Where does computer science fit in? - dmak

I'm still an undergraduate, and my current major is Computer Science. As I approach upper division work, I realized that it is mostly algorithms. Lately, I have seen a lot of talk about  looking for engineers and not much about Computer Scientists. I don't know what to expect in the industry, so what does a Computer Scientist do in high tech companies (Google, Facebook, Microsoft, Apple, etc...)?  I know a friend who works at a certain airline and he says they hire engineers and teach them how to program because CS majors do not know the engineering lingo. So what is advantageous about a Computer Scientist versus an Engineer who knows how to program? Frankly, I am a little afraid because it seems like there is not much of a need for a Computer Scientist, so I thought I would ask Hacker News and get a more concrete image.
======
stonemetal
Every company is different, so it is rather hard to make a statement about all
industries everywhere. That said companies that make hardware tend to see
software as easy, they typically will let hardware people do the software as
well, or not respect their software developers. This is why printers usually
have really shitty drivers. As far as what it like to work as a professional
developer. Surely you have had a couple of group projects where you had to
code something by now. Beef that up, with a much larger team and much larger
time frame. As far as what you do at any of the companies you listed, just
think about what they ship. You would take it from version X to version X+1,
maybe launch a new product.

------
glimcat
Knowing how to program is easy.
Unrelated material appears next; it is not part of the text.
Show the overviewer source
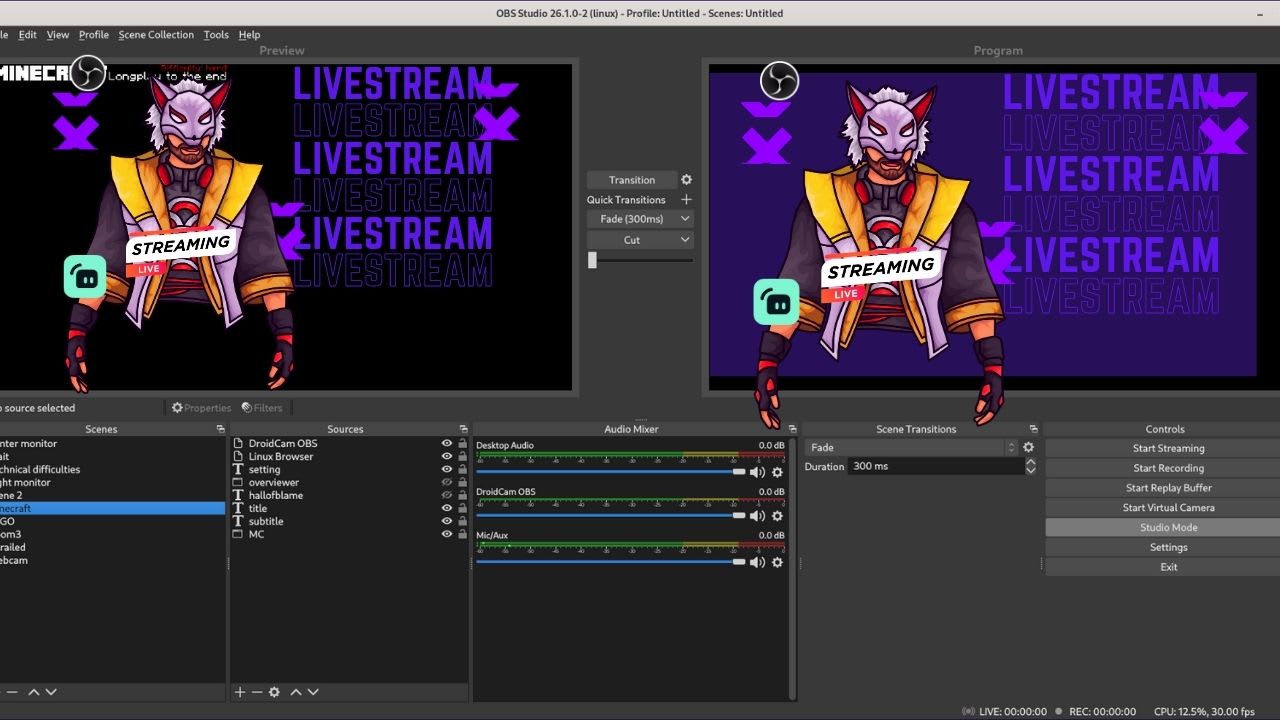The image size is (1280, 720). (447, 483)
Knowing what to program is hard. The
algorithms stuff is ostensibly about starting you on the path to learn what to
program.

Also, you're not enrolled in a trade school. The curriculum is NOT primarily
designed to get you a job. If you show up to interviews with a diploma in hand
and nothing else, people are not going to be very impressed. Skills are
important. Portfolio is important. A diploma just proves that you can keep a
desk warm for a few years. If you cover your bases, there is plenty of need
for CS graduates. If you do not, you will have a much harder time competing.